Sen. Marco Rubio's (R-Fla.) fiscal profile has been the main attraction for conservatives who support him, but he is also crafting a foreign policy reputation, which, if he plans to run for higher office down the road, could make him a more well-rounded candidate.
Rubio chats with National Review's Robert Costa about foreign policy in a piece out today. He identifies the late-Sen. Jesse Helms (R-N.C.), a hawkish former Senate Foreign Relations Committee chairman, as his model. He also mentions two books he keeps at his side: "Courting Disaster," former George W. Bush speechwriter Marc Thiessen's defense of the CIA's interrogation program during the Bush administration; and "Power, Faith, and Fantasy," Israeli Ambassador to the U.S. Michael Oren's book on the history of the U.S. in the Middle East. Rubio has also recently read Bush's autobiography, "Decision Points."

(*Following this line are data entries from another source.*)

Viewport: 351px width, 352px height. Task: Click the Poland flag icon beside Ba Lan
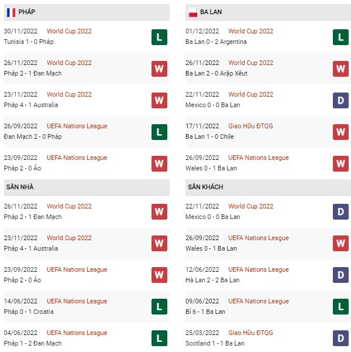(192, 12)
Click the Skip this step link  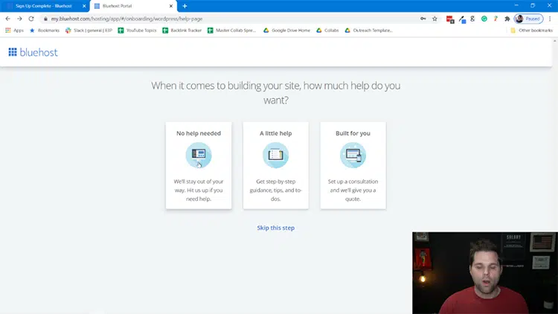tap(275, 228)
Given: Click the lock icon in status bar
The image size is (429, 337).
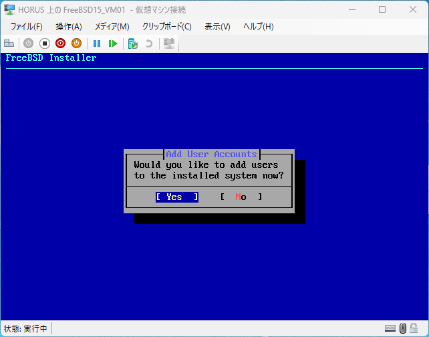Looking at the screenshot, I should [414, 328].
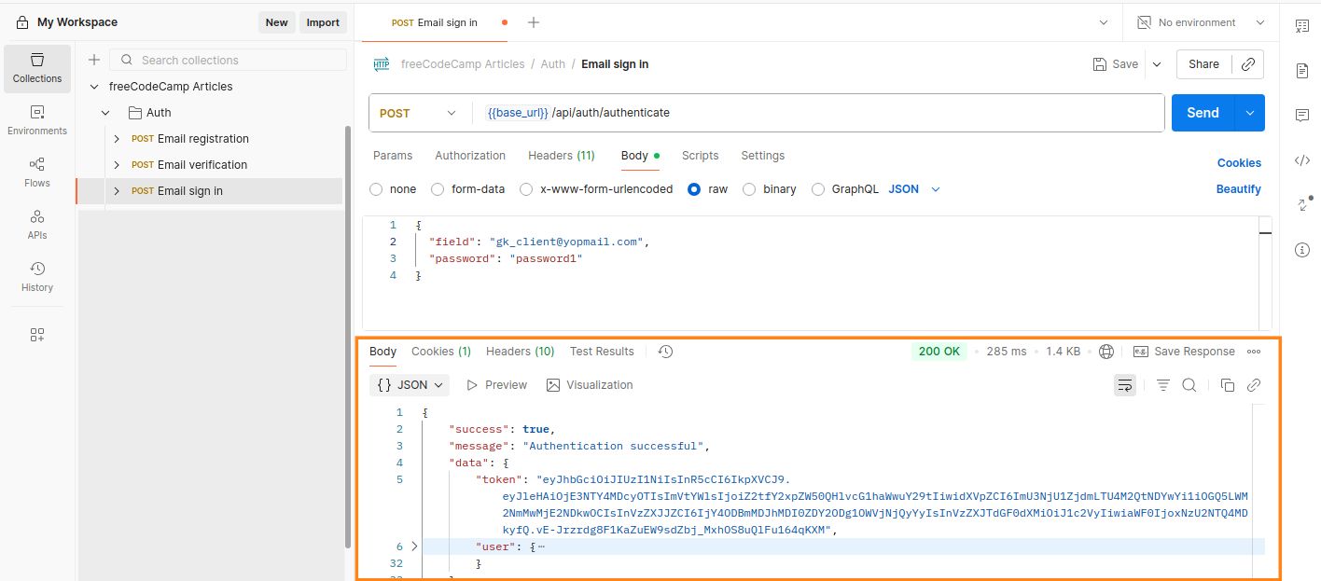
Task: Click the Beautify link
Action: (1238, 189)
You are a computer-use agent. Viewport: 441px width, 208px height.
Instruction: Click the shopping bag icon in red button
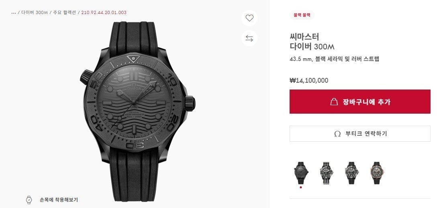334,102
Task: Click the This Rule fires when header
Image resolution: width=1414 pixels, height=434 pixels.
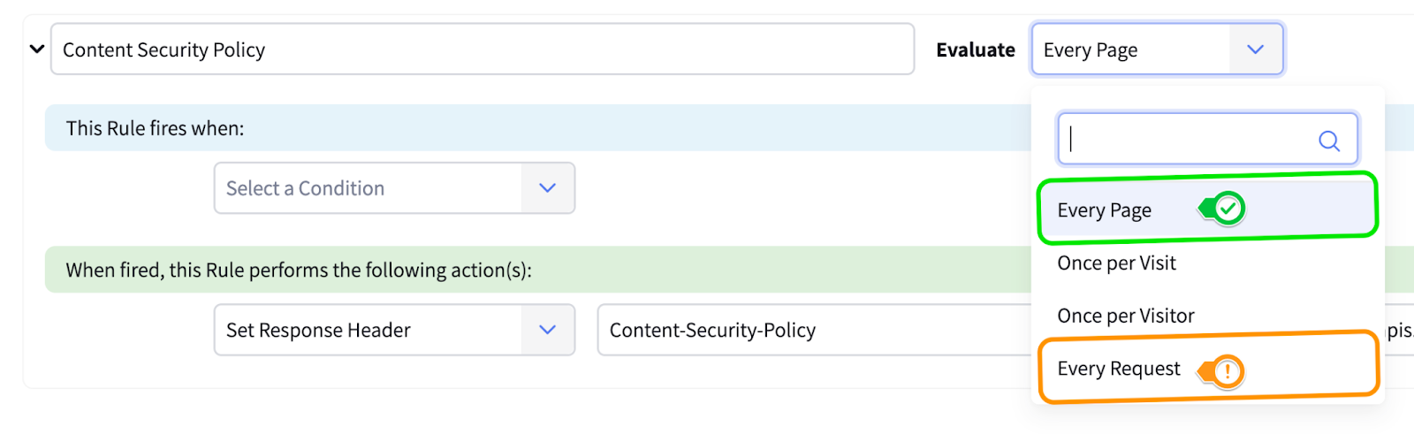Action: tap(156, 128)
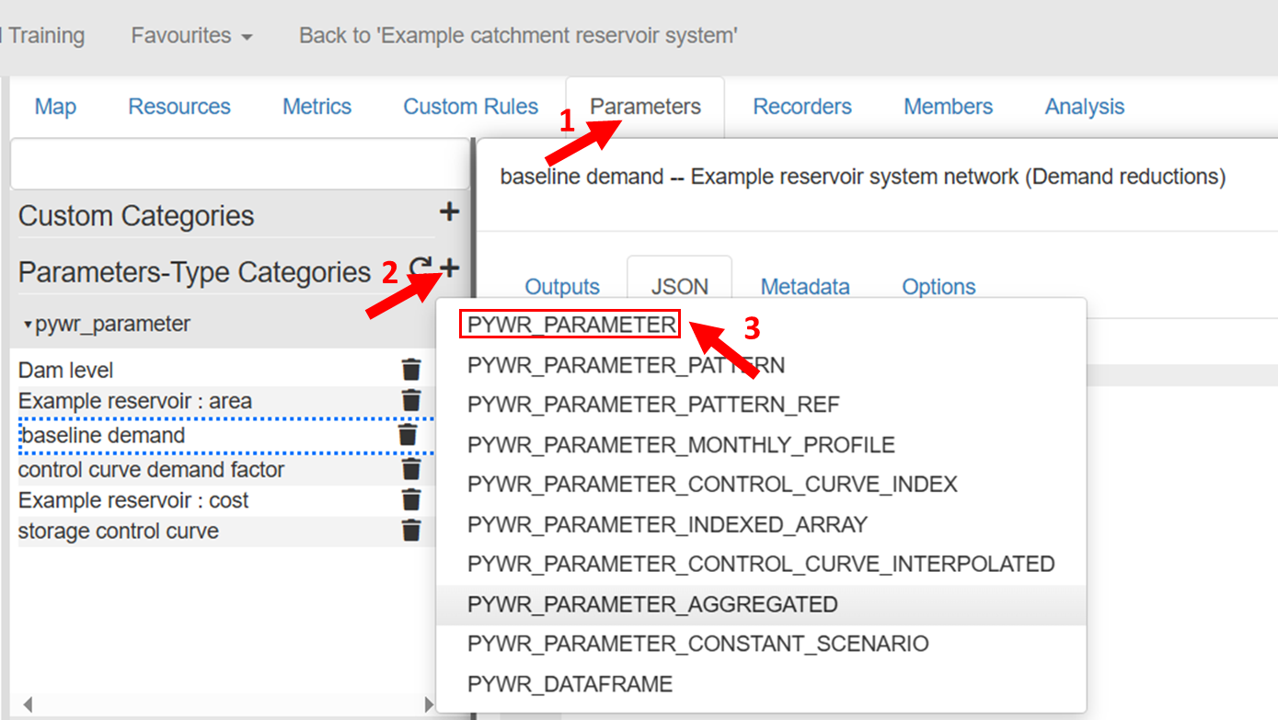This screenshot has height=720, width=1278.
Task: Switch to the Recorders tab
Action: pyautogui.click(x=802, y=107)
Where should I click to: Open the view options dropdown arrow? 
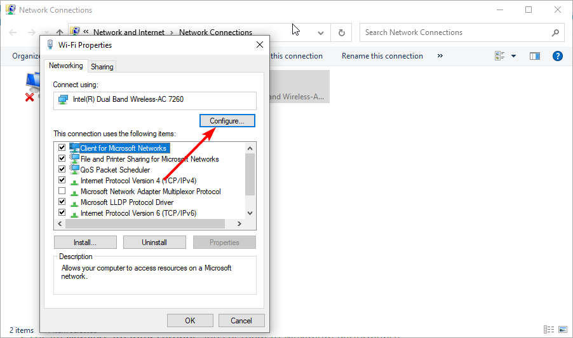[513, 56]
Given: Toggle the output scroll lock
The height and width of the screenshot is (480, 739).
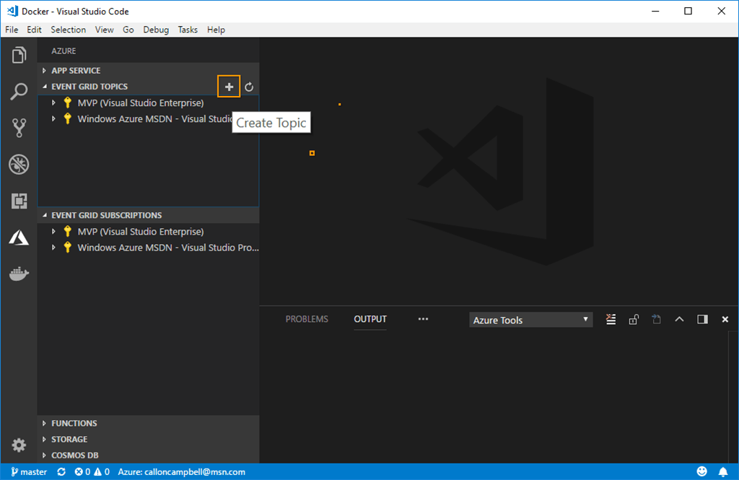Looking at the screenshot, I should click(x=634, y=320).

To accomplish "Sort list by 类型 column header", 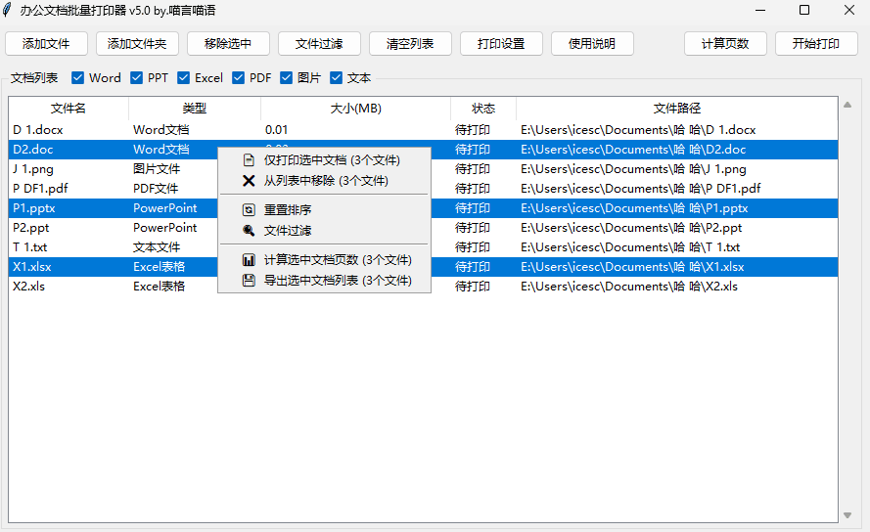I will pyautogui.click(x=194, y=109).
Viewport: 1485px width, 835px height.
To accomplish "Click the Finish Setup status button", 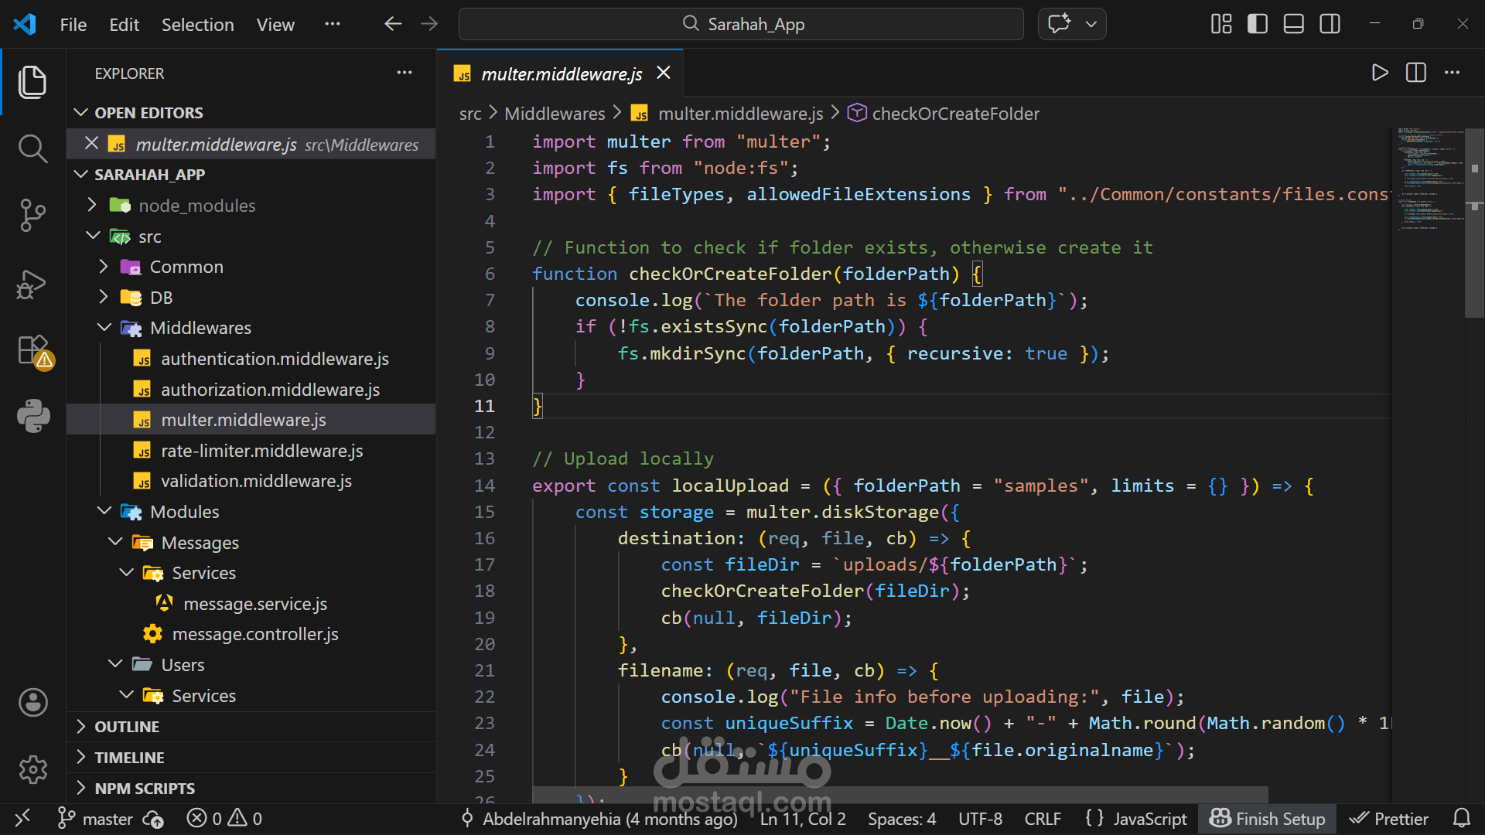I will coord(1267,818).
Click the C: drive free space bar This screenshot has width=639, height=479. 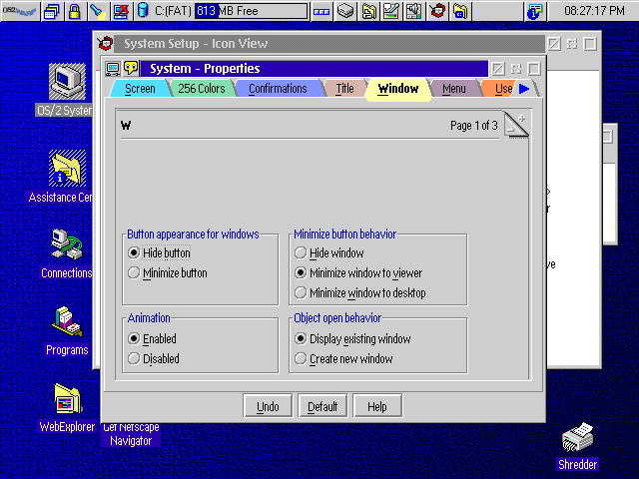(252, 11)
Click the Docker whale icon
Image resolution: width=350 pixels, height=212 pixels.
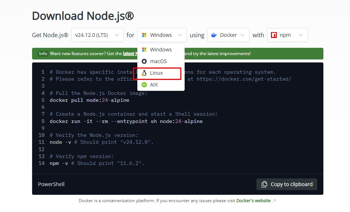tap(215, 35)
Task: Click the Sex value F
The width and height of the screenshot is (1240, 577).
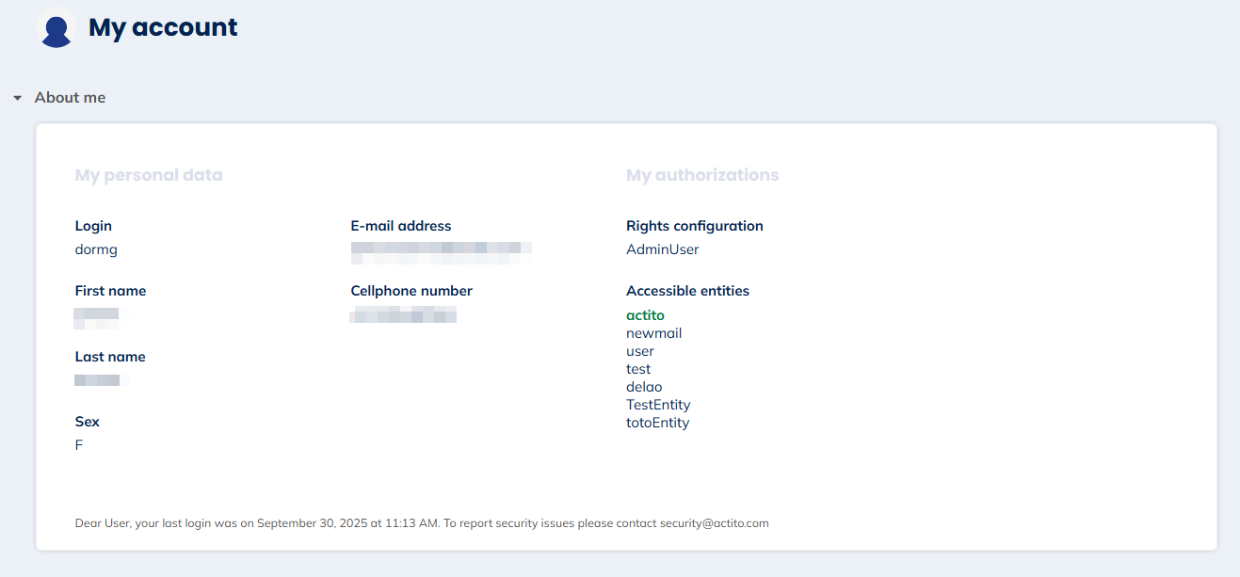Action: [x=79, y=445]
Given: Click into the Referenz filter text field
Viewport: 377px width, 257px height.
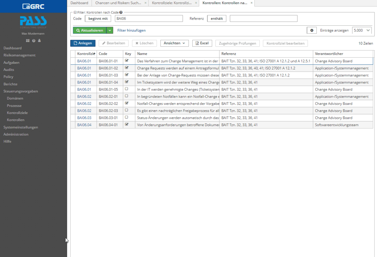Looking at the screenshot, I should click(x=263, y=19).
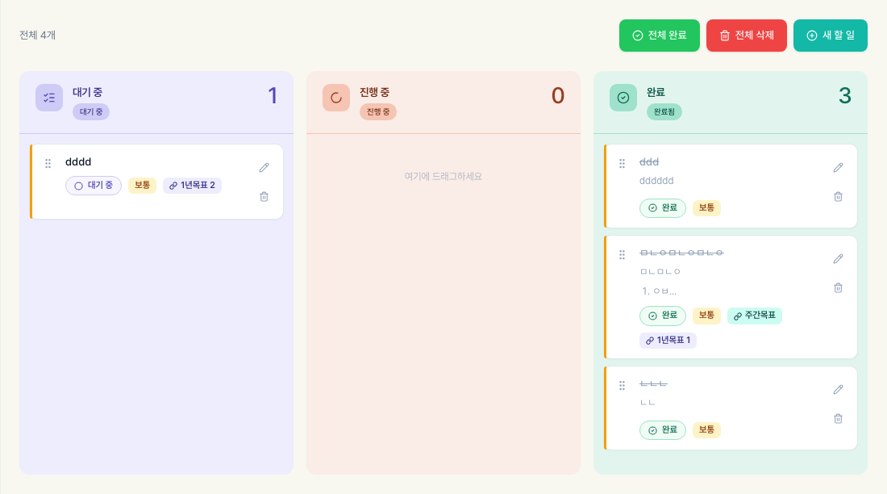Click the spinner icon of 진행 중 column
The height and width of the screenshot is (494, 887).
pyautogui.click(x=336, y=98)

"It is so important that conservatism does not translate into isolationism," Rubio says. "Isolationism has never worked for America. It is not going to work in the 21st century."
As much as Rubio has focused on fiscal matters, adopting stances on the debt ceiling and continuing resolutions that have garnered a lot of attention, he frequently discussed foreign policy on the campaign trail in 2010 and it's worth watching how his foreign policy track unfolds as his name continues to be mentioned as a possibility for national office in the future.